Performance Improvement of Pneumatic Artificial Muscle Manipulators Using Magneto-Rheological Brake
Ahn, Kyoung-Kwan,Cong Thanh, TU Diep,Ahn, Young-Kong The Korean Society of Mechanical Engineers 2005 JOURNAL OF MECHANICAL SCIENCE AND TECHNOLOGY Vol.19 No.3
A novel pneumatic artificial muscle actuator (PAM actuator), which has achieved increased popularity to provide the advantages such as high strength and high power/weight ratio, low cost, compactness, ease of maintenance, cleanliness, readily available and cheap power source, inherent safety and mobility assistance to humans performing tasks, has been regarded during the recent decades as an interesting alternative to hydraulic and electric actuators. However, some limitations still exist, such as the air compressibility and the lack of damping ability of the actuator bring the dynamic delay of the pressure response and cause the oscillatory motion.
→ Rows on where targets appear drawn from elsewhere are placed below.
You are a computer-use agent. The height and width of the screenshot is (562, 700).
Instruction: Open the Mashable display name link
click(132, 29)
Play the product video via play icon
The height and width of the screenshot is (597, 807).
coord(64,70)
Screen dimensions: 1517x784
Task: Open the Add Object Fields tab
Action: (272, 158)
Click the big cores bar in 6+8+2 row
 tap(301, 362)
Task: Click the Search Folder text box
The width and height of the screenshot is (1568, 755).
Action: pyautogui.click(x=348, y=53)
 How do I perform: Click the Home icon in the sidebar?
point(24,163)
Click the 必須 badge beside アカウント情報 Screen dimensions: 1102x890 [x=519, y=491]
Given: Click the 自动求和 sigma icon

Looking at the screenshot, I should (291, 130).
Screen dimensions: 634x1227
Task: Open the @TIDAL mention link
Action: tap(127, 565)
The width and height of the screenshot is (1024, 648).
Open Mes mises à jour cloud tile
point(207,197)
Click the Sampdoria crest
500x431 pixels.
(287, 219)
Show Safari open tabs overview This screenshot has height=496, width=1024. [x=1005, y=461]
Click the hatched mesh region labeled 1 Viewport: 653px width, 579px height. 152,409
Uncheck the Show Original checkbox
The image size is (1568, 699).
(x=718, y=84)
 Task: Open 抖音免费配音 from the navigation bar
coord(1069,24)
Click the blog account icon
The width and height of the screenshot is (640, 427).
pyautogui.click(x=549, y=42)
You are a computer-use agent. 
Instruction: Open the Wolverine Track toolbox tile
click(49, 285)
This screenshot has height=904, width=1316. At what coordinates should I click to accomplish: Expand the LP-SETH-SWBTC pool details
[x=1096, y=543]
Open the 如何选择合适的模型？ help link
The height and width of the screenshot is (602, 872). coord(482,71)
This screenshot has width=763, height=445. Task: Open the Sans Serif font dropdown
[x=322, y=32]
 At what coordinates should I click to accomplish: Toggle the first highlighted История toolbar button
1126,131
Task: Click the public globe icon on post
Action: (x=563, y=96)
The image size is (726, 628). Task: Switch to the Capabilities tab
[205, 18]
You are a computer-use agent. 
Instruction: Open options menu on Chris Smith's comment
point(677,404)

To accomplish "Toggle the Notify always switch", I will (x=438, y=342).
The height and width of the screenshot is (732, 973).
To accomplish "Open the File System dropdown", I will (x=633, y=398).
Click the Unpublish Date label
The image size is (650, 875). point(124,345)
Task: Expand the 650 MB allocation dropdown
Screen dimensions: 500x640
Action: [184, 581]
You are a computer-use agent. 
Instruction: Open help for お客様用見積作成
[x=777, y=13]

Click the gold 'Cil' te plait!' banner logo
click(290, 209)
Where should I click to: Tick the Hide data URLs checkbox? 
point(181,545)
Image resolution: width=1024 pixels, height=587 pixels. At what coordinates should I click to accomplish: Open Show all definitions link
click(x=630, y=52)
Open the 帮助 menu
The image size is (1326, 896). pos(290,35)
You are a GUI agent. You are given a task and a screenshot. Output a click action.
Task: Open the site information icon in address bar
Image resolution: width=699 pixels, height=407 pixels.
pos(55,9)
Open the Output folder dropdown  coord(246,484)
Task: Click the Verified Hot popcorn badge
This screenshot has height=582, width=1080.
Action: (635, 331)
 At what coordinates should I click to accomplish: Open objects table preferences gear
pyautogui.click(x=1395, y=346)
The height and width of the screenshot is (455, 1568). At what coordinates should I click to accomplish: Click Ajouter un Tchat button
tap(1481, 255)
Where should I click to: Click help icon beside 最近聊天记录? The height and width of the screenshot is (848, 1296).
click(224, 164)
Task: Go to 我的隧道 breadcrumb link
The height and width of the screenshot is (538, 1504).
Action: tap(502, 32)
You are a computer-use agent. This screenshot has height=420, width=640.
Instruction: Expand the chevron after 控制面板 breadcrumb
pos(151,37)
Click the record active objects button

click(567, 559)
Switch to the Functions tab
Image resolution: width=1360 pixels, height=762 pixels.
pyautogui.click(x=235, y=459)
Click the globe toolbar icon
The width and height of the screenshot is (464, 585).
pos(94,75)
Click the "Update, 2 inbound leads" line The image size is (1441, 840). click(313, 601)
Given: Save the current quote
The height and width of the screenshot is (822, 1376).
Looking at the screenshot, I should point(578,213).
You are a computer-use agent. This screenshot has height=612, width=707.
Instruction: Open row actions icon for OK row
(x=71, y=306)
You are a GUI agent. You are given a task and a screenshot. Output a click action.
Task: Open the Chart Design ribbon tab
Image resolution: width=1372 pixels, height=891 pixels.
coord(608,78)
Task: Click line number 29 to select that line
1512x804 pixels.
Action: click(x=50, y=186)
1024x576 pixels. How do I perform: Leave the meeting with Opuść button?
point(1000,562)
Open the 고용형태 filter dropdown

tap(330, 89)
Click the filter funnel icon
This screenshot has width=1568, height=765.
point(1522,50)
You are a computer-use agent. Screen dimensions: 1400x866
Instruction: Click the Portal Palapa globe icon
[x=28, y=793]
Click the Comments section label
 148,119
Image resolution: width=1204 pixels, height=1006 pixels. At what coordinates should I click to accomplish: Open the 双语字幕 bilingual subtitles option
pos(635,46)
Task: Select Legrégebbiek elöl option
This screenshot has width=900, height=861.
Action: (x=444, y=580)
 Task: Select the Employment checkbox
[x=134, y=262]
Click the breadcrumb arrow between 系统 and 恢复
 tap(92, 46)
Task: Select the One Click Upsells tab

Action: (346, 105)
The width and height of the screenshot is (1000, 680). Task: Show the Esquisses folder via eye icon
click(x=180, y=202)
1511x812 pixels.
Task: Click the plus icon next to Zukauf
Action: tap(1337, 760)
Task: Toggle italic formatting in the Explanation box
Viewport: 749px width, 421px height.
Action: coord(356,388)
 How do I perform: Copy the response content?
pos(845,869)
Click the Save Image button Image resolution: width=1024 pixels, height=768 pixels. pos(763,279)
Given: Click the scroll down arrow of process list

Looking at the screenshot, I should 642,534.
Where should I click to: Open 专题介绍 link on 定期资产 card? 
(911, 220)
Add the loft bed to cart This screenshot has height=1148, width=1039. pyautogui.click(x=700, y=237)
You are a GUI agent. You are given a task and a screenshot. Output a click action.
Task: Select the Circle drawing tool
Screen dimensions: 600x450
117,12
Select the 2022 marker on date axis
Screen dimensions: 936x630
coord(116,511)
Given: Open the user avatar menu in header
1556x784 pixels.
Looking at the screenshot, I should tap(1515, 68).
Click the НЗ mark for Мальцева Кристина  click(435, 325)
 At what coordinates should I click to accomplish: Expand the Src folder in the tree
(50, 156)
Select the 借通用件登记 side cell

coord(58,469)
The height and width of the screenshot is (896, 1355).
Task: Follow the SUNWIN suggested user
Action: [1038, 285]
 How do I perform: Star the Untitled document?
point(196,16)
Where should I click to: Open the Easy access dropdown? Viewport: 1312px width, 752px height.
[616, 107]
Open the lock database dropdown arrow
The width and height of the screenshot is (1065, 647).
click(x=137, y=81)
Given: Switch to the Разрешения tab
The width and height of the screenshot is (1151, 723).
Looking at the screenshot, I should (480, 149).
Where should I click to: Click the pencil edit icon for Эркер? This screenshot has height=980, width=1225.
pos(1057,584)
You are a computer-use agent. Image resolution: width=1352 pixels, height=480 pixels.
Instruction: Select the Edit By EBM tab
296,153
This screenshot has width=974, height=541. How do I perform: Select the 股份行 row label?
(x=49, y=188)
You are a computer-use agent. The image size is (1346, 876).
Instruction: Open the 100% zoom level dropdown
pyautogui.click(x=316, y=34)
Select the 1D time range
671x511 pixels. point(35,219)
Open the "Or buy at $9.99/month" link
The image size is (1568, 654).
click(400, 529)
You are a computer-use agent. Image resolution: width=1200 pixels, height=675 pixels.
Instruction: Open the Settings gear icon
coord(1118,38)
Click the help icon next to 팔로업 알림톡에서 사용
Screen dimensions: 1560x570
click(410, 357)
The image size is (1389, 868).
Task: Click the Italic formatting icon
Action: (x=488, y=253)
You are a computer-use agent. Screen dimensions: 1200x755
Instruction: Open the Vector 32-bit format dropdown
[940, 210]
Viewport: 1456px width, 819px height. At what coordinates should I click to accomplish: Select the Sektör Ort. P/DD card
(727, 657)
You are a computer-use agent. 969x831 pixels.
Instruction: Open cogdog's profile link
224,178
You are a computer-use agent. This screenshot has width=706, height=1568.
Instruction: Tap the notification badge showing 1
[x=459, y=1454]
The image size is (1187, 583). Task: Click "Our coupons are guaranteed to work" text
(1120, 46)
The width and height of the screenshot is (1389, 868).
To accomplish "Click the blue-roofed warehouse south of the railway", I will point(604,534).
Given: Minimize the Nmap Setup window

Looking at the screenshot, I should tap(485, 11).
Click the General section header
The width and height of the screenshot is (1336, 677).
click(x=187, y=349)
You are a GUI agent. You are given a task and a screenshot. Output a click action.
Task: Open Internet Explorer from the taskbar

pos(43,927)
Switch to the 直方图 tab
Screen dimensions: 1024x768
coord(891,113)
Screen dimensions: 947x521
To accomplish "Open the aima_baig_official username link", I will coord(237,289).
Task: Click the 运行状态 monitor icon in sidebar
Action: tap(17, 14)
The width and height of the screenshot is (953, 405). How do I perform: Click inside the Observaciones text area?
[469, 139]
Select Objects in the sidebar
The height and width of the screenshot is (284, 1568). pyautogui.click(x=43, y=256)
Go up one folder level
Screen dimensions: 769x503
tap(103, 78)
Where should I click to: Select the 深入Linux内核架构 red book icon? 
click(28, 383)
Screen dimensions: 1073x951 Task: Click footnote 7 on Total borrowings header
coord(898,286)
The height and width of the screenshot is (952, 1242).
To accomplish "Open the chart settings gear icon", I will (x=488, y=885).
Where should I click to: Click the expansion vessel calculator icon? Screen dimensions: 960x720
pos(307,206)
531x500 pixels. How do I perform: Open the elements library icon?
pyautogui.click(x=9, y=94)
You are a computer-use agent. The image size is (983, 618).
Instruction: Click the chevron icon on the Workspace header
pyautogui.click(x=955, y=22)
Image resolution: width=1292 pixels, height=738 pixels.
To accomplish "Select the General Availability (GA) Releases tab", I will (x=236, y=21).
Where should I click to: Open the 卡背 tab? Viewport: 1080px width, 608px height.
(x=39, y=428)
Then it is not easy to realize the performance of transient response of pneumatic artificial muscle manipulator (PAM manipulator) due to the changes in the external inertia load with high speed. In order to realize satisfactory control performance, a variable damper-MagnetoRheological Brake (MRB), is equipped to the joint of the manipulator. Superb mixture of conventional PID controller and a phase plane switching control method brings us a novel controller. This proposed controller is appropriate for a kind of plants with nonlinearity, uncertainties and disturbances. The experiments were carried out in practical PAM manipulator and the effectiveness of the proposed control algorithm was demonstrated through experiments, which had proved that the stability of the manipulator can be improved greatly in a high gain control by using MRB with phase plane switching control method and without regard for the changes of external inertia loads.